You just hit 600 episodes.
Yes, sir!
And you're still landing on people's lists of, if not always number one, in the top five greatest TV shows of all time. In your wildest dreams, what's your fantasy for the longevity of "The Simpsons"? How long would you like to see it keep going?
As long as we feel this way about it. I think that's the answer ... It's magical, and I always take pride in that you come down from Mars, you go on to 20th Century Fox lot, you go past all the writing rooms, and you'd say, "Oh, those people are the new show," and that's us because we go at each other, and we fight for it.
Somehow, there's a crazy thing that happened to us about the eight-year mark. It's ludicrous to say, but it happens to be sort of the truth: "Where the hell are we going to get another story?" And then we broke through that. And it's that thing in marathons, I think, where you just break through, and something happens, and suddenly you let down, you change your rules a little. Somebody new comes in and joins you and says something, and we keep on each other. It's community. It's like living in a town, in a certain way. And with all new stuff happening all the time.
So that's great, and I'm working on a script, a movie script, and that's been very challenging. I always take a long time, but I've blown off a little by the work on this film, and this was a key year for the show. And I'm back to it now, which is very important to me, and will take preeminence. So there's not much room, and my life is working OK these days.
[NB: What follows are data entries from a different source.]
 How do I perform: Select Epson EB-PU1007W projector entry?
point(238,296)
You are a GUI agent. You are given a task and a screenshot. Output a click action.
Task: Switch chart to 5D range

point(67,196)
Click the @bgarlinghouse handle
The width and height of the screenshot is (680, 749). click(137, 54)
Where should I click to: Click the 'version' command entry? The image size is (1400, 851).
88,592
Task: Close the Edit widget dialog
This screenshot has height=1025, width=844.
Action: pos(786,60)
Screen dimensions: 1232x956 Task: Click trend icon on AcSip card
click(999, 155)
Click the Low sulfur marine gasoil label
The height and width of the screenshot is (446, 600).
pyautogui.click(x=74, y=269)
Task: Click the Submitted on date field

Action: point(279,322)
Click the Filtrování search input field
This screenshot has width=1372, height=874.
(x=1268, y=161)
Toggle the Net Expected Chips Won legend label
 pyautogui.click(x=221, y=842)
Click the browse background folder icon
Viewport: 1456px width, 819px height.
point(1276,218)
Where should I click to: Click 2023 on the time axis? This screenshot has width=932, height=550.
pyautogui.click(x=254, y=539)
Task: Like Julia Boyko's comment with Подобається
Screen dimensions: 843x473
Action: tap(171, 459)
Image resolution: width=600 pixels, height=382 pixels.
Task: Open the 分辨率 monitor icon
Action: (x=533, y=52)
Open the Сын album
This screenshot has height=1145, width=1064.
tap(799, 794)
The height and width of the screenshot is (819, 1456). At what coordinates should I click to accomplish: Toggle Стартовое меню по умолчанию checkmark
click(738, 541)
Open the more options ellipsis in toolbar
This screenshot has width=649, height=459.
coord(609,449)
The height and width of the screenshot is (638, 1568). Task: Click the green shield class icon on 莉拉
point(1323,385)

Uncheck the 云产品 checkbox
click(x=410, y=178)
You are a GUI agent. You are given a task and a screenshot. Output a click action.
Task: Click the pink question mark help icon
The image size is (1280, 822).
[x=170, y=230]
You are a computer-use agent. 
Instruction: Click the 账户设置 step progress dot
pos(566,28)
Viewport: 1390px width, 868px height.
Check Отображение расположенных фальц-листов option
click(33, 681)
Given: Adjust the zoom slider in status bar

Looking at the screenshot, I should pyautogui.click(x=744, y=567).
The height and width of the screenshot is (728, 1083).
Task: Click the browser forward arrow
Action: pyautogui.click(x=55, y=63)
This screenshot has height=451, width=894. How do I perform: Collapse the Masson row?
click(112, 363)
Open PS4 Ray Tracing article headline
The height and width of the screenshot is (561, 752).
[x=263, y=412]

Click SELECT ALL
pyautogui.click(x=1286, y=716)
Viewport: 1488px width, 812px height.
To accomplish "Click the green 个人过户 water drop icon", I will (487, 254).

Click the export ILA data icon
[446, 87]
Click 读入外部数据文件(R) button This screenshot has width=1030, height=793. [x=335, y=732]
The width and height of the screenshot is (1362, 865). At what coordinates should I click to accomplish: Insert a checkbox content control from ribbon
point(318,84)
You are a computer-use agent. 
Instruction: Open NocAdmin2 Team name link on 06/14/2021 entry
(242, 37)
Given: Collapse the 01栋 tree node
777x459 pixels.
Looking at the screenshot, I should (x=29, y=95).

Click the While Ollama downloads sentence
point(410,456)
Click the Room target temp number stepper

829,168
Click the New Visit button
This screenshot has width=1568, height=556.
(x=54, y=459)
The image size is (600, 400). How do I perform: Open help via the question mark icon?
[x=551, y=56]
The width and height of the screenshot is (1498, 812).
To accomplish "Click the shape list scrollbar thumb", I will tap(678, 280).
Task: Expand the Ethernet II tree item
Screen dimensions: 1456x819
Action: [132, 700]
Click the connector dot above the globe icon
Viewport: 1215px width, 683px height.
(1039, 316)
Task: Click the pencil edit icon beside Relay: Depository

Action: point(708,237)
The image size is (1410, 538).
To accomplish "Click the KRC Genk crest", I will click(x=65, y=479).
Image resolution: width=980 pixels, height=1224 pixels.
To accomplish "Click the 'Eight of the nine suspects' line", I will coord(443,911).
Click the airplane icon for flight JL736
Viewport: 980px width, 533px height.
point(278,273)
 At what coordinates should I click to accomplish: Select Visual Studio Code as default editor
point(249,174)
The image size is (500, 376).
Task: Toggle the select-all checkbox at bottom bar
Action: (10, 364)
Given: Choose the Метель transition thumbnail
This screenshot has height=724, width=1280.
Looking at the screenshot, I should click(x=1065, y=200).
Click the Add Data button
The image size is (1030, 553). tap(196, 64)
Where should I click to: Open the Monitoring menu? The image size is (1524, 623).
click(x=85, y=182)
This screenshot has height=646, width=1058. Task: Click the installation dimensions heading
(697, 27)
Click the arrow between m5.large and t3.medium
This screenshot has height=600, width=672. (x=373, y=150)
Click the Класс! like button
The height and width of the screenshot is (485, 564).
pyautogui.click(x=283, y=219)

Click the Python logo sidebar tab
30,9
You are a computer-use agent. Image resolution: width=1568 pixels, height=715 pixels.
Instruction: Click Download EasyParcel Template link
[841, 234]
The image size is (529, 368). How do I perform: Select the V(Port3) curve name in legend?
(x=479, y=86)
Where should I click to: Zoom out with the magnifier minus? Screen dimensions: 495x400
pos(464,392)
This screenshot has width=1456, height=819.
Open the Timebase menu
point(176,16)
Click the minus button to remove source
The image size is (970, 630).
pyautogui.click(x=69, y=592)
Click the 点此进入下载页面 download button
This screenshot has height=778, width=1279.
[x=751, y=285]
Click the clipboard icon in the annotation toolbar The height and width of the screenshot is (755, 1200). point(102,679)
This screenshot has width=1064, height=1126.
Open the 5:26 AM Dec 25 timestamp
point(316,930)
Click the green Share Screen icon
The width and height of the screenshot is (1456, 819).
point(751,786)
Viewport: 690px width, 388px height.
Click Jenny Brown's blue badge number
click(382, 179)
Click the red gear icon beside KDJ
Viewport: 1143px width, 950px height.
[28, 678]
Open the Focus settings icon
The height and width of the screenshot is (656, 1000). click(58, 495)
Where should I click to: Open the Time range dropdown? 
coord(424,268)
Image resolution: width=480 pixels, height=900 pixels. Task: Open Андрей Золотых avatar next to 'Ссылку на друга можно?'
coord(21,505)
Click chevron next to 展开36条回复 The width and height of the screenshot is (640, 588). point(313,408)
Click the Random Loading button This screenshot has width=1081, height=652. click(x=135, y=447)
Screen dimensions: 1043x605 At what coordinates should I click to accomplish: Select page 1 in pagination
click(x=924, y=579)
This is a loaded question for anybody, but what are you proudest of as far as your legacy as a writer of film and television?
Today? The devil speech in "Broadcast News."
It still rings pretty true. Did you feel something special when you were writing that?
Oh God, yeah! I just felt privileged. I just felt, "Yes, yes, and yes." Yeah, at the time, it was very important to me. And the whole scene was getting the right set. I remember the right practical set, the right house to put it in, consumed us. There's always one crazy problem on a movie that you don't think will become the key problem. Where to place that scene became the key problem. Where to place that scene? And then just rehearsing it, and just the staging of it. I just remember how important it was to me. Without thinking of it in the terms that we're talking, just for some reason. It was key in their relationship. It was a key story point, too.
Your work with Jack Nicholson has been so revered. Do you two have anything that you're noodling around where you might work together again?
We chat. We chat about it. In what I'm writing now, there's nothing appropriate. But he's the best. Way back, I remember having a drunken argument with a friend of mine, who was a writer, about who was the best actor alive. This was way back -- I'd say Jack was in his late 30s or something, I don't know, mid-30s, whatever the hell it was.
And [my friend] said Dustin Hoffman at the time, and I said Jack Nicholson. We were debating and we were drunk. And drunk, I won the debate by saying "Jack Nicholson could play either role in 'The Odd Couple.'"
"The Edge of Seventeen" opens nationwide November 18.